Ask an Applied Mathematician, Supercomputing Paradigm Edition

Fearless reader Marius asked me what I meant by the "stagnating supercomputing paradigm" in the previous installment of "Ask an Applied Mathematician." It was a good question, deserving of my time to write a good answer. What follows is a long answer, but I think that it's a good answer, too!

For any of my answer to make sense, we need to discuss how the current computing paradigm came about. For the larger perspective, I rely on the expertise of Bill Camp, recently retired from Sandia National Laboratories, who visited our lab last year and gave a very eye-opening talk.

In the 1950's, John von Neumann laid the foundation of modern computing by proposing the von Neumann computer architecture. The idea of the von Neumann architecture is that the computer has a processor, and a storage component used for storing both the program and the data. The program and data can be modified. This was a big change from earlier computers, which were more like calculators, in the sense that they had a single program hard-wired inside, and if you wanted to change the program, you had to rewire the machine. Now all you had to do was input a new program, and that was made even easier by the invention of FORTRAN.

In the 1960's, the vector processor was invented, which sped up computations by performing calculations on an array of numbers simultaneously. In the 1970's, Cray came out with a vector supercomputer, the Cray 1, which famously doubles as a couch (click on the link to see the Wikipedia article, including a picture). Also in the 1970's DEC came out with the computer on a chip (a CPU, memory, and I/O lines all on one chip), which in the long term ended up revolutionizing the supercomputing industry.

But the vector-supercomputer honeymoon period was rather short-lived.

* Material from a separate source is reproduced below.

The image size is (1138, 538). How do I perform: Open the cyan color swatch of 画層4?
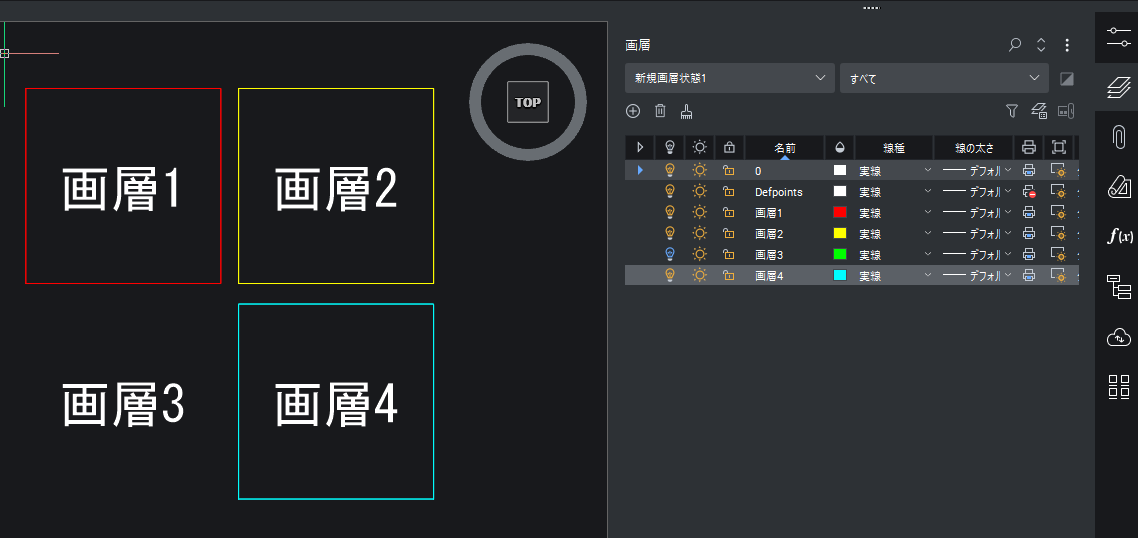(840, 276)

In the 1980's, Amdahl's law (a rule of thumb showing that the speedup of a program is constrained by the percentage of the program that must be performed in serial) was interpreted as a very pessimistic law of diminishing returns. Camp described the bleak outlook of the times: "Parallelize = paralyze."

Obviously today, nothing of the sort is true. The high-performance computing (HPC) industry is booming, and developing the biggest, fastest machines has become a national security priority. So what happened to change this?

What happened was that some "disruptive technologies" came along and revitalized the industry. MPP (massively parallel processing) was a revolutionary idea that was mostly dismissed by the industry. But Sandia was willing to take a chance on it. They invested in a 1024-processor nCube, and the benchmarking numbers were so amazing that several prominent scientists accused them of fudging their results! But the numbers were real.

So this is the first reason that I think we need to be aware that the predominant programming paradigm may not last. Another disruptive technology may come along and displace the current one. Indeed, the high-performance computing world is aware of this fact and at SC '07, they are holding major events centering around disruptive technologies.

As it turned out, "inner loop" parallelism (the parallelism exploited by a vector processor) really is limited by Amdahl's law. But "outer loop" parallelism, which can be exploited through distributing the work over multiple processors that do not share memory, is much more forgiving. So eventually those prominent scientists saw that Sandia was not cheating, and the MPP paradigm grew to dominate the field.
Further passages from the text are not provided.